Oops! It appears that you have disabled your Javascript. In order for you to see this page as it is meant to appear, we ask that you please re-enable your Javascript!

Dengan Pembatasan Pengunjung, Obyek Wisata Telaga Sarangan Resmi Dibuka

MAGETAN (LensaMagetan.com)- Bupati Magetan Suprawoto, didampingi Wakil Bupati (Wabub) Magetan Nanik Endang Rusminiarti resmi membuka obyek Wisata Telaga Sarangan, Senin (22/6).

Dibukanya obyek andalan Kabupaten Magetan itu, sebagai tindak lanjut uji coba pemberlakuan new normal di Kabupaten Magetan selama 3 bulan kedepan, untuk segera memulihkan perekonomian para pelaku usaha wisata berserta usaha pendukung lainya.

“Susuai arahan dari pusat, krisis kesehatan tidak boleh membawa dampak yang terlalu dalam terhadap perekonomian, maka dari obyek wisata Sarangan kita itu ujicoba buka selama 3 bulan, “kata Suprawoto, Bupati Magetan, Senin (22/6).

Bupati menjelaskan, selain menggunakan Protokol kesehatan yang ketat, seperti penyemprotan disinfektan, pengunjung wajib memakai masker dan menerapkan Physical distancing. Nantinya, jumlah para wisatawan juga akan dibatasi dan diatur sesuai evaluasi dari gugus tugas Covid-19 Kabupaten Magetan.

“Untuk sementara ini kuota atau jumlah total pengunjung akan dibatasi dan diatur, “ujarnya.

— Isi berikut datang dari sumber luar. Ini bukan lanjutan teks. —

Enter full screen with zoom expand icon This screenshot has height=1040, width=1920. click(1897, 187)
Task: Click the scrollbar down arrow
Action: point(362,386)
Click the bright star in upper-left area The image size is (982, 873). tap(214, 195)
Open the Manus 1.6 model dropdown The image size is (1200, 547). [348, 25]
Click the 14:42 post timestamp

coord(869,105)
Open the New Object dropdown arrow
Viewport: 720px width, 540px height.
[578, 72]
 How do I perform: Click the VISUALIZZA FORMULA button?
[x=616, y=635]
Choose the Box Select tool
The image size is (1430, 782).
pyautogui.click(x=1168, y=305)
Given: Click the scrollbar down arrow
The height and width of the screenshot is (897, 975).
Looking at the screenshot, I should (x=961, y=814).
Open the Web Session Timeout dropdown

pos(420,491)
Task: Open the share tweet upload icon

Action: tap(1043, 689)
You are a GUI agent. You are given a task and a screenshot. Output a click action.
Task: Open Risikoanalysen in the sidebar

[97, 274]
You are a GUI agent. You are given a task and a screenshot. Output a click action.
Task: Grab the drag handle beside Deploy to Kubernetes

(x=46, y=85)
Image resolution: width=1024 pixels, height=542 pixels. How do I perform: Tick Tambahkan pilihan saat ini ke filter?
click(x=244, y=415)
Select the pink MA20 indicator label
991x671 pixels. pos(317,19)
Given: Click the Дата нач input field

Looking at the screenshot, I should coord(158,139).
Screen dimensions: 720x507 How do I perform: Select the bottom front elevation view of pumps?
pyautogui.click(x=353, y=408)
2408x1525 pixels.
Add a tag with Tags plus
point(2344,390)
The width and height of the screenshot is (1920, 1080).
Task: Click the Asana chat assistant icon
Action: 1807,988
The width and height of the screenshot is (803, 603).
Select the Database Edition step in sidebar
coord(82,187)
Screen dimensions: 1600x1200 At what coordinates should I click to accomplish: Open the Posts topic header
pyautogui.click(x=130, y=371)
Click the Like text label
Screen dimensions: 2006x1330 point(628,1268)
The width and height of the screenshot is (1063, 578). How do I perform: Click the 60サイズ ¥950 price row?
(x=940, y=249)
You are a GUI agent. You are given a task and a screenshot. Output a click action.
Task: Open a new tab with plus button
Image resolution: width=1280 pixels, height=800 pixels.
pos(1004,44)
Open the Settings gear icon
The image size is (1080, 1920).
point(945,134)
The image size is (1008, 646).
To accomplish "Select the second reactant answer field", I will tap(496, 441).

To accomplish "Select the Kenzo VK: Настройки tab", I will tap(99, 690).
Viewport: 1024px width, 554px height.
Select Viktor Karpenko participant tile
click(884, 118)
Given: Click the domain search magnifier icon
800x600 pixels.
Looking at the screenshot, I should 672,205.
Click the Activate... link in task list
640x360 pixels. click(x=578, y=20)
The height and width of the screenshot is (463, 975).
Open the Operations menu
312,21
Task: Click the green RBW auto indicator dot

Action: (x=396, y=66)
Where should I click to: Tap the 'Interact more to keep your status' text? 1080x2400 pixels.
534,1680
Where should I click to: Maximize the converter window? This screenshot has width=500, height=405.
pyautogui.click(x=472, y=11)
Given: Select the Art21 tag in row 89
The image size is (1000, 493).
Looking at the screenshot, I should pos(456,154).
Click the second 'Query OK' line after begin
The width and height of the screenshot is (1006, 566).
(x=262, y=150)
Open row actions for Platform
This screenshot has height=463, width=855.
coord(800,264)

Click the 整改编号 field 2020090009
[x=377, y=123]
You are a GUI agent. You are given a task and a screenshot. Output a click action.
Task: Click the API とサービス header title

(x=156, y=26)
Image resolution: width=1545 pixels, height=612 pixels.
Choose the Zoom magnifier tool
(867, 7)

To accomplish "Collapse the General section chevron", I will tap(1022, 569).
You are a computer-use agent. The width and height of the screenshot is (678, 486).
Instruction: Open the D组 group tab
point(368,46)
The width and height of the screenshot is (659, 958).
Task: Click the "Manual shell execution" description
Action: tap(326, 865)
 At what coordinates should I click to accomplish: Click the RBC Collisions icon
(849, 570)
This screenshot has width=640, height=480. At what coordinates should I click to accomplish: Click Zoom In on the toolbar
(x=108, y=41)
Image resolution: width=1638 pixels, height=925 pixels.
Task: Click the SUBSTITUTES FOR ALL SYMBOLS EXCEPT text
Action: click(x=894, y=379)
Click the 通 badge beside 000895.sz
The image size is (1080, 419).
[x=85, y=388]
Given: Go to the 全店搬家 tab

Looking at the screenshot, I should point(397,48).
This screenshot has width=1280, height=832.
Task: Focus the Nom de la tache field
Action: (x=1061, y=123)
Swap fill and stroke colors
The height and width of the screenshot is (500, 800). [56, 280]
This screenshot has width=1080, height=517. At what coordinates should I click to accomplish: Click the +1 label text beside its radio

Sementara itu, ditempat yang sama Kepala Dinas Pariwisata dan Kebudayaan (Disparbud) Kabupaten Magetan, Venly Tomi Nicolas menyampaikan, pembukaan obyek wisata telaga Sarangan ini sudah dipersiapkan dengan matang.

Sebelum hari ini dibuka Sarangan dibuka, semua pelaku usaha wisata dan pendukungnya sudah diberikan sosilaisasi terkait standar Protokol keseahatan yang sudah di tetapkan oleh gugus tugas Covid-19 Kabupaten Magetan.

“Kita akan lakukan ujicoba sampai tanggal 21 September mendatang, namun tentunya kita harus terus melakukan evaluasi karena Obyek Wisata Telaga Sarangan ini beda dengan wisata yang lain dimana disini adalah pemukiman dan tempat jasa usaha juga, ” jelasnya.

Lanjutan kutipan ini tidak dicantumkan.